**WHAT YOU SHOULD DO**
Rewrite the lines from the one containing "Given: Click Add date next to Birthday" up to and including the one containing "Click the No", replacing "Organization" with "Department" and leaving everything else unchanged.

**TASK DATA**
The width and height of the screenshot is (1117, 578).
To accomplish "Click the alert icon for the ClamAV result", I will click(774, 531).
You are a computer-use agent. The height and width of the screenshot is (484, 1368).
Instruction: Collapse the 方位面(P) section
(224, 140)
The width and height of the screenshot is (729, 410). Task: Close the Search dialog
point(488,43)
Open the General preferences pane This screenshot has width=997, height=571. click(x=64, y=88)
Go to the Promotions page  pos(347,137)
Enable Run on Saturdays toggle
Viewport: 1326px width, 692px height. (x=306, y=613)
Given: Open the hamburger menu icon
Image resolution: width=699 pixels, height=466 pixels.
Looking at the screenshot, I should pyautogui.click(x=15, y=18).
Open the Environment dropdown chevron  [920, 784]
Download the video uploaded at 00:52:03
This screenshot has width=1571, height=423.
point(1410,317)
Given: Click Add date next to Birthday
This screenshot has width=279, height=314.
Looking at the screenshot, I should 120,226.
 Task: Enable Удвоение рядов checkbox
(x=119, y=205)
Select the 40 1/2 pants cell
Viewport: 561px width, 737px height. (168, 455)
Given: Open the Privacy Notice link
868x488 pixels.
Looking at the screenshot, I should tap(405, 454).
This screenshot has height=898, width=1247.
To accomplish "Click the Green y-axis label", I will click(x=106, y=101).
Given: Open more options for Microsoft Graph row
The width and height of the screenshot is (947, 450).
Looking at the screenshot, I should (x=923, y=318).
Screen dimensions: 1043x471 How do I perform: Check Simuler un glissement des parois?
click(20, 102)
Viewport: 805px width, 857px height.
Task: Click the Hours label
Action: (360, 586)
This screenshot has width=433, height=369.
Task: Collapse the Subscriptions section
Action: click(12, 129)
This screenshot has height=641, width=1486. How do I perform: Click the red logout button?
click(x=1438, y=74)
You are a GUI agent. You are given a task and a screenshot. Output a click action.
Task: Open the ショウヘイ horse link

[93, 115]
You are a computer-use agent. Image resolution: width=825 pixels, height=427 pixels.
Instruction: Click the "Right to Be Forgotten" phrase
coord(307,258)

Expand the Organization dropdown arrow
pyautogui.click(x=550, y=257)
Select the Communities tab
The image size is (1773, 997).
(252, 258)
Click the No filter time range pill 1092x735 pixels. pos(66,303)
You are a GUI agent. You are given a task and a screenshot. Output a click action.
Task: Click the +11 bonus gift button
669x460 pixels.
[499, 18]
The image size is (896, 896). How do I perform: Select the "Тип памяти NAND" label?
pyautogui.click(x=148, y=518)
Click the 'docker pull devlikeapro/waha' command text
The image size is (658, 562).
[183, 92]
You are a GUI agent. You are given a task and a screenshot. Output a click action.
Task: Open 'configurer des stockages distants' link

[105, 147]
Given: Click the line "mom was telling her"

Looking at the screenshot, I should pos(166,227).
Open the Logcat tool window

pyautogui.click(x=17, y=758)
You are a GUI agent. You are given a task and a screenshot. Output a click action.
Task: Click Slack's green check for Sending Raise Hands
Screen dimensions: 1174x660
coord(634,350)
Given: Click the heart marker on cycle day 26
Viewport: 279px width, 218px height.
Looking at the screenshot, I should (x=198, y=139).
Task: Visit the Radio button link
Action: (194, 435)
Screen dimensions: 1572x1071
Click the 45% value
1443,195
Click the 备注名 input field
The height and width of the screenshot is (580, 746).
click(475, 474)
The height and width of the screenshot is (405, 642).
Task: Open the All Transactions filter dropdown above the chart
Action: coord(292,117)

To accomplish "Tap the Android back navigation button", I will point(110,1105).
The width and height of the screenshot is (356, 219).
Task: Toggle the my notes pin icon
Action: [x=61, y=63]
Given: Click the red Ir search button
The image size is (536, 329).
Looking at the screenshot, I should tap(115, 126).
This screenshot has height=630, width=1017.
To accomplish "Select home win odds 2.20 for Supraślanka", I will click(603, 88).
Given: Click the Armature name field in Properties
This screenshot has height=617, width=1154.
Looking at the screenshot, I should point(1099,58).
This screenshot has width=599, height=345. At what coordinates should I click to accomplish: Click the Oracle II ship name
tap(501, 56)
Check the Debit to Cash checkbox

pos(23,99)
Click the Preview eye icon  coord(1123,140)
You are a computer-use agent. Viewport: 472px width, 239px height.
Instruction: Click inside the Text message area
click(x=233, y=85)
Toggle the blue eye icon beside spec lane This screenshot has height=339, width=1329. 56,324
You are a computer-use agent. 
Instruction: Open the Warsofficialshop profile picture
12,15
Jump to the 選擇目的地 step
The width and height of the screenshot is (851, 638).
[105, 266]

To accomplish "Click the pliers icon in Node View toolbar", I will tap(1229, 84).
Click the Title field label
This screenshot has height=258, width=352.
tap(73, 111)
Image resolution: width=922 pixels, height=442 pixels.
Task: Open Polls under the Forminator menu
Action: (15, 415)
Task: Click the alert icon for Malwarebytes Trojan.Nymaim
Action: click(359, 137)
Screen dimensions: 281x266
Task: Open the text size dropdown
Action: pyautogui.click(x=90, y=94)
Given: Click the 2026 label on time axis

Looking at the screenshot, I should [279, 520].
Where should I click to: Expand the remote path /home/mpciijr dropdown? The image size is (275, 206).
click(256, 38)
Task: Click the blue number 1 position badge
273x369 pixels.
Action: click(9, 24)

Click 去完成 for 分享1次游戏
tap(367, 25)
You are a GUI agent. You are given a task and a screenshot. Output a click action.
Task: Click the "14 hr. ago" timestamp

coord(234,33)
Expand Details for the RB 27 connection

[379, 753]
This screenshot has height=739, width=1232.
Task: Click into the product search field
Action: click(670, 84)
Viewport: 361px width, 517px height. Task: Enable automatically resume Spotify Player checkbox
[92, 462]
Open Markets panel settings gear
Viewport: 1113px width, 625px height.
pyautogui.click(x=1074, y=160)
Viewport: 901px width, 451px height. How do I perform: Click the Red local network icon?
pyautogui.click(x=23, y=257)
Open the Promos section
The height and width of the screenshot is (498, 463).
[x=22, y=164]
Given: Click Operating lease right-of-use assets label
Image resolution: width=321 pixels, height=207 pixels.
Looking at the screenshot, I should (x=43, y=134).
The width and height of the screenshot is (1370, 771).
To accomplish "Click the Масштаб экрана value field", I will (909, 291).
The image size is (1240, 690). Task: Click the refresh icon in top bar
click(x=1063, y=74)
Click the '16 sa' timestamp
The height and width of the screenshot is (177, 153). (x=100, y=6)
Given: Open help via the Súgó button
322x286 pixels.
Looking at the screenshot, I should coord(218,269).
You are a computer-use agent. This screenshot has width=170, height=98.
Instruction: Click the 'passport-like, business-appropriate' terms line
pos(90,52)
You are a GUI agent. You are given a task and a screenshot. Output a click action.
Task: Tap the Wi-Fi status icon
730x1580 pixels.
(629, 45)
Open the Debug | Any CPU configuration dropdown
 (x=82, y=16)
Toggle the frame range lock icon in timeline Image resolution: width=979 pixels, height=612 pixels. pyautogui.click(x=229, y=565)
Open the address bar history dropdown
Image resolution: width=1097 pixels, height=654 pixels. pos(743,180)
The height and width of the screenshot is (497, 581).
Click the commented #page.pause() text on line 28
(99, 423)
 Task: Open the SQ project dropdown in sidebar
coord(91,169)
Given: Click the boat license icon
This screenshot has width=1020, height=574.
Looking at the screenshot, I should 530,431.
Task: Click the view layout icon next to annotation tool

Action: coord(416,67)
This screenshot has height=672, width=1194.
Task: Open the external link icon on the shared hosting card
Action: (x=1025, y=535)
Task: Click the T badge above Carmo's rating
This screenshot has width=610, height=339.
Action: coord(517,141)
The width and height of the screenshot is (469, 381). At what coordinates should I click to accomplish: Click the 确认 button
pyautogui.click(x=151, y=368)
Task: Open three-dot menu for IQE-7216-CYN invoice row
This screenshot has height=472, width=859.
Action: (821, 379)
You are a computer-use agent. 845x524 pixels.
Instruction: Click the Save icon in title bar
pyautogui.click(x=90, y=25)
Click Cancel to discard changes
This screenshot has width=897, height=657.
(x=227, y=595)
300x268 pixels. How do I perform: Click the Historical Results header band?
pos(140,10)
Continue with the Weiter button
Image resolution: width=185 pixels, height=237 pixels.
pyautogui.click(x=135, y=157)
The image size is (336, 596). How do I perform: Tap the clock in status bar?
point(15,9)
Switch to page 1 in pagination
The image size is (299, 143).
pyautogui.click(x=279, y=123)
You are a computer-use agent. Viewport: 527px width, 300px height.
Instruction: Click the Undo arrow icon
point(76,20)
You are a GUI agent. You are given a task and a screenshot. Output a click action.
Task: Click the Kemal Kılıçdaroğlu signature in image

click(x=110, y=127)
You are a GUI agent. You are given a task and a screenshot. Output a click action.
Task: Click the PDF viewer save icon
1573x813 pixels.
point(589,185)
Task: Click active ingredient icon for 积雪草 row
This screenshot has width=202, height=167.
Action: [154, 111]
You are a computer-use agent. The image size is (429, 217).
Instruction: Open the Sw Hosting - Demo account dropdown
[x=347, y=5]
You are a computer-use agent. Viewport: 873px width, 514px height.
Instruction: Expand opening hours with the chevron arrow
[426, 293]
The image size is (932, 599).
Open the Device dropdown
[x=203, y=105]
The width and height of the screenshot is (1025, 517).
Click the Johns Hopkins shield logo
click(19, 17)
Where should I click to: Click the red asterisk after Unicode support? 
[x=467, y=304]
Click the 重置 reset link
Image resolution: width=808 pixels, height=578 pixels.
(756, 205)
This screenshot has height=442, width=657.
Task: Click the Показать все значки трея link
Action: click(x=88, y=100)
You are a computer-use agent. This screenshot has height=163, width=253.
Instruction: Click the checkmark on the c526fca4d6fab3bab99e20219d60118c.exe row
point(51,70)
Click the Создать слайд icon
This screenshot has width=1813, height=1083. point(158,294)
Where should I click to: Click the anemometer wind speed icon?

**FINISHED EXERCISE**
Given: Click Add date next to Birthday
This screenshot has width=279, height=314.
Looking at the screenshot, I should 120,226.
 Task: Enable Удвоение рядов checkbox
(x=119, y=205)
Select the 40 1/2 pants cell
Viewport: 561px width, 737px height. (168, 455)
Given: Open the Privacy Notice link
868x488 pixels.
Looking at the screenshot, I should tap(405, 454).
This screenshot has height=898, width=1247.
To accomplish "Click the Green y-axis label", I will click(x=106, y=101).
Given: Open more options for Microsoft Graph row
The width and height of the screenshot is (947, 450).
Looking at the screenshot, I should (x=923, y=318).
Screen dimensions: 1043x471 How do I perform: Check Simuler un glissement des parois?
click(20, 102)
Viewport: 805px width, 857px height.
Task: Click the Hours label
Action: (360, 586)
This screenshot has width=433, height=369.
Task: Collapse the Subscriptions section
Action: click(12, 129)
This screenshot has height=641, width=1486. How do I perform: Click the red logout button?
click(x=1438, y=74)
You are a GUI agent. You are given a task and a screenshot. Output a click action.
Task: Open the ショウヘイ horse link

[93, 115]
You are a computer-use agent. Image resolution: width=825 pixels, height=427 pixels.
Instruction: Click the "Right to Be Forgotten" phrase
coord(307,258)

Expand the Department dropdown arrow
pyautogui.click(x=550, y=257)
Select the Communities tab
The image size is (1773, 997).
(252, 258)
Click the No filter time range pill 1092x735 pixels. pos(66,303)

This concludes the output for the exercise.